About this exercise: Only a number is expected: how many lines in the data below contain the word "will".

Records to process:
>>>
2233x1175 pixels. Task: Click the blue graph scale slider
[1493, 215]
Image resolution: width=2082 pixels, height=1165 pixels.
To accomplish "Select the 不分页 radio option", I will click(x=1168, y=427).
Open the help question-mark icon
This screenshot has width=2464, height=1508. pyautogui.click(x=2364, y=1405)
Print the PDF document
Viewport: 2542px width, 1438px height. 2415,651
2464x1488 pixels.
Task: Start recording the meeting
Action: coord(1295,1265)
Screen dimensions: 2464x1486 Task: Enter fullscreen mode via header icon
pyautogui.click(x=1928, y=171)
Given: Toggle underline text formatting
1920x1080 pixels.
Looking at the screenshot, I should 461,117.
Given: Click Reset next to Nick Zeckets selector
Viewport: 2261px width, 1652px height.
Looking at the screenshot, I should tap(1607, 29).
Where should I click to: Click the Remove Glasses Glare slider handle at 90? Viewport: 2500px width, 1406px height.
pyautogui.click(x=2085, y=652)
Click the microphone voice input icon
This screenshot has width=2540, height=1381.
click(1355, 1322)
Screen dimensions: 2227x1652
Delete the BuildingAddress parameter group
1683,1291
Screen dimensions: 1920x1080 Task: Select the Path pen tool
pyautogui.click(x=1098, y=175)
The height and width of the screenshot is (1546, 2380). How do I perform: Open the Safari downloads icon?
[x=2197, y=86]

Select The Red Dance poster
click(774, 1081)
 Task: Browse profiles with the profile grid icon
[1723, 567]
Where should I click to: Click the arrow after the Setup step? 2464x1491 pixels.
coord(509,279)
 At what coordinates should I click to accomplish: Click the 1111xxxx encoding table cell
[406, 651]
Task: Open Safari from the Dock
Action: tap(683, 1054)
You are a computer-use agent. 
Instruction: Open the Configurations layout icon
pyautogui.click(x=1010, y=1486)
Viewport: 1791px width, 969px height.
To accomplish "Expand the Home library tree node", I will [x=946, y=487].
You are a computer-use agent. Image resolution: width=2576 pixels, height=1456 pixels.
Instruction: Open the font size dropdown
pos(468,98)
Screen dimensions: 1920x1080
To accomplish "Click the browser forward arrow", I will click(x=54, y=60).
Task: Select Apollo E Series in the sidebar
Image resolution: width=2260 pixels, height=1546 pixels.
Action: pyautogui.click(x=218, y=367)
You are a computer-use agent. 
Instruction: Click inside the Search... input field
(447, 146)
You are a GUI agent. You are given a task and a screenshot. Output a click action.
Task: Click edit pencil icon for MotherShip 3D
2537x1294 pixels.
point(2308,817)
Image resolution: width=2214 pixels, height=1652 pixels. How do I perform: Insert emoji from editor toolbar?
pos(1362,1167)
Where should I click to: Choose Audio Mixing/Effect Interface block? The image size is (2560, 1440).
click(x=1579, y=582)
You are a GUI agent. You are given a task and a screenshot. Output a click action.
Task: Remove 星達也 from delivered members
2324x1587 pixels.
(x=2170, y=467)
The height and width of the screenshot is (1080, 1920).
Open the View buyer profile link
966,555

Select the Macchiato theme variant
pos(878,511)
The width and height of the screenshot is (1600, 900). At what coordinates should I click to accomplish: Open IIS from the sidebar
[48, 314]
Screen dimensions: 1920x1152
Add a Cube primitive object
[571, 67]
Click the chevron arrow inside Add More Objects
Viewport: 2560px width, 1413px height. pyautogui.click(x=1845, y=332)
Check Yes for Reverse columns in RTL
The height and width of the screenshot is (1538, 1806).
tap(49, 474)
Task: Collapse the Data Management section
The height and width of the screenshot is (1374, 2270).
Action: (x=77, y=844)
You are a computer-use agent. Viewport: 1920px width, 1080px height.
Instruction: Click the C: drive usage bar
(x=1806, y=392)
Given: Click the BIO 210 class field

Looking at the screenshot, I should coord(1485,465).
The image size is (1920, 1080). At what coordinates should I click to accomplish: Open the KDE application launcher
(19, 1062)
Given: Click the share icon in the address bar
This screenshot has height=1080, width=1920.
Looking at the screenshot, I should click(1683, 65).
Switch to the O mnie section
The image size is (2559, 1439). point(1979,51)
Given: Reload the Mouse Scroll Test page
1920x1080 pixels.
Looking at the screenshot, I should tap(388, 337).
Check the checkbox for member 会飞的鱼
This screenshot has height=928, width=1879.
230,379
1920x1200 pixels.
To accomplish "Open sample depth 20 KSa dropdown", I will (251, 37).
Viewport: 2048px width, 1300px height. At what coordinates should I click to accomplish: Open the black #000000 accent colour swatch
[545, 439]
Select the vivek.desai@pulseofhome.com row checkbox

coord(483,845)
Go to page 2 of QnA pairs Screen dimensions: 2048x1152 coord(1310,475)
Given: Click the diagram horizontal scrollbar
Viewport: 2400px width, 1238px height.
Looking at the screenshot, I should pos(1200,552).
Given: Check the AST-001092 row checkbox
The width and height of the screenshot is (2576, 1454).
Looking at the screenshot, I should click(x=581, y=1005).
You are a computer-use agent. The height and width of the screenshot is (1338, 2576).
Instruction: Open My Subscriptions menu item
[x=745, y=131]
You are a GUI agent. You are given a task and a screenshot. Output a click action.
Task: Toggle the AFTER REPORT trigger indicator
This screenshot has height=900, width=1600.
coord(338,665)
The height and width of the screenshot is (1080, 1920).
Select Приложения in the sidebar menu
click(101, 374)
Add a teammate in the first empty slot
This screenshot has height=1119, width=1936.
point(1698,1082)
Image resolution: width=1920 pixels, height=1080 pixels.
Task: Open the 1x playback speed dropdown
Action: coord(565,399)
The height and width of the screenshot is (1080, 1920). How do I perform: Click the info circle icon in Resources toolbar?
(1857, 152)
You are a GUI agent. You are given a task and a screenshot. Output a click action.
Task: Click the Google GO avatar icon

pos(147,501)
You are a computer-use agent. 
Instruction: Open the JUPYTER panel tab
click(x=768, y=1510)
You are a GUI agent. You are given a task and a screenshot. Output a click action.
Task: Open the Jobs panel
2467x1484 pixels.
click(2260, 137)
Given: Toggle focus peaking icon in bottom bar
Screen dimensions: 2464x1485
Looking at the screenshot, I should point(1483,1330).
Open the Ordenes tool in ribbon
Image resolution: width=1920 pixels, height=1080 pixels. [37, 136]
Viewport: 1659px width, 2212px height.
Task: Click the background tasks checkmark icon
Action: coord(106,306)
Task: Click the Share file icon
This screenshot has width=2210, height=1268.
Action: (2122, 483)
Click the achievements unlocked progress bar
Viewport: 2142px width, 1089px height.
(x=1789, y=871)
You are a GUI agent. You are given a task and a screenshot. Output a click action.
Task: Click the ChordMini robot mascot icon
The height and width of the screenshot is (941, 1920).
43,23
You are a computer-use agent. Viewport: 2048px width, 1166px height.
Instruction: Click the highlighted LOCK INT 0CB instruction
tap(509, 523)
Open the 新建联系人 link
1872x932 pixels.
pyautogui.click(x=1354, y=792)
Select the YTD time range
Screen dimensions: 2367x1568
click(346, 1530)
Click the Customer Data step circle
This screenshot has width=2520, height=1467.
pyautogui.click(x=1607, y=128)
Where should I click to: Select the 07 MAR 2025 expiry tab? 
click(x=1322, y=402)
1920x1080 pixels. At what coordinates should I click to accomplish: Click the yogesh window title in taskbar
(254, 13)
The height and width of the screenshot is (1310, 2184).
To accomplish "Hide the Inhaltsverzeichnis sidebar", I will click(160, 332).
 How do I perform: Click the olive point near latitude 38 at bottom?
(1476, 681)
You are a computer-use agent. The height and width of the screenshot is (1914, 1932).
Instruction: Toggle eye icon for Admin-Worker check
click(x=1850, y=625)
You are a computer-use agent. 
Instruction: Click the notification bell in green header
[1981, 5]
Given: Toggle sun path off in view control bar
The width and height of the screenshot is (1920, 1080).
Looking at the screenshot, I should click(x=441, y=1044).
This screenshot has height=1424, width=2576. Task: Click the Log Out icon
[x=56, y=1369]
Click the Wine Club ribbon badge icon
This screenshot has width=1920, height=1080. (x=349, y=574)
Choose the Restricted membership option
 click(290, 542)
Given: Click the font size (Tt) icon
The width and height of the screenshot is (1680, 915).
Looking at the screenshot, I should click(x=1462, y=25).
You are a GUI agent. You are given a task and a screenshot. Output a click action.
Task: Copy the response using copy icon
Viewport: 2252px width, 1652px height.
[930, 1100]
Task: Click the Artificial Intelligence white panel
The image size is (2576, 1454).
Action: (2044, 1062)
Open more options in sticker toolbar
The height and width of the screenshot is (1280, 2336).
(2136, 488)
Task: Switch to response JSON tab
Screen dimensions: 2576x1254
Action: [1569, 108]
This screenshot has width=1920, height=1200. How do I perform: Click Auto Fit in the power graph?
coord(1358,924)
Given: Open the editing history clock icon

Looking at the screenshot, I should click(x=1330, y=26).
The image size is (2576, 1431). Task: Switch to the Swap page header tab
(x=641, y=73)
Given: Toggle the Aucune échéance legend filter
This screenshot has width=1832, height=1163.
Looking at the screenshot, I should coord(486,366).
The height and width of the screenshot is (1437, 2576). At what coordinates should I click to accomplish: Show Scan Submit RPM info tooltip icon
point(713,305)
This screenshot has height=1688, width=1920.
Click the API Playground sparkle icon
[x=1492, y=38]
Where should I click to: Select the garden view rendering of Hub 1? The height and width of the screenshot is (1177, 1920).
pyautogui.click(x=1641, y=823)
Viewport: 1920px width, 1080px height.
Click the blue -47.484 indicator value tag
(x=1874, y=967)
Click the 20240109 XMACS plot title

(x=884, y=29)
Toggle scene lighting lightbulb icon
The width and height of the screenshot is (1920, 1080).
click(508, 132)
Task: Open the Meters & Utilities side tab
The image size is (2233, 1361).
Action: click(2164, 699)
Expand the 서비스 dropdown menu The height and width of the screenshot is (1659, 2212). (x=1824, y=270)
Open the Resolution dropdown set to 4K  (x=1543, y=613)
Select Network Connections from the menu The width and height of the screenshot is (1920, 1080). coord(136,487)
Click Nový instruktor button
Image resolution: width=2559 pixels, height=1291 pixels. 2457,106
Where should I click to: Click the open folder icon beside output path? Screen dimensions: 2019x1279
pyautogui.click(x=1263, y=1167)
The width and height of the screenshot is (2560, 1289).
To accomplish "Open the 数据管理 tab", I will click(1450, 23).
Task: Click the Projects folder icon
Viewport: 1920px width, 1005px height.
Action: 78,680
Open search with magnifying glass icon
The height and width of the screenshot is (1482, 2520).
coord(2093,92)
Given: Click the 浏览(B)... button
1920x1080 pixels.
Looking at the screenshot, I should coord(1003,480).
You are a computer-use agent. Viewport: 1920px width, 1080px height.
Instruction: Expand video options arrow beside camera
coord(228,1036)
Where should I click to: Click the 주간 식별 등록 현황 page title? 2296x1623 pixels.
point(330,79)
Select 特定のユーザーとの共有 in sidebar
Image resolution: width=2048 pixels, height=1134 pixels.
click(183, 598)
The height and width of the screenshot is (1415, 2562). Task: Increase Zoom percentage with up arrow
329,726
<<<
Response for this exercise: 6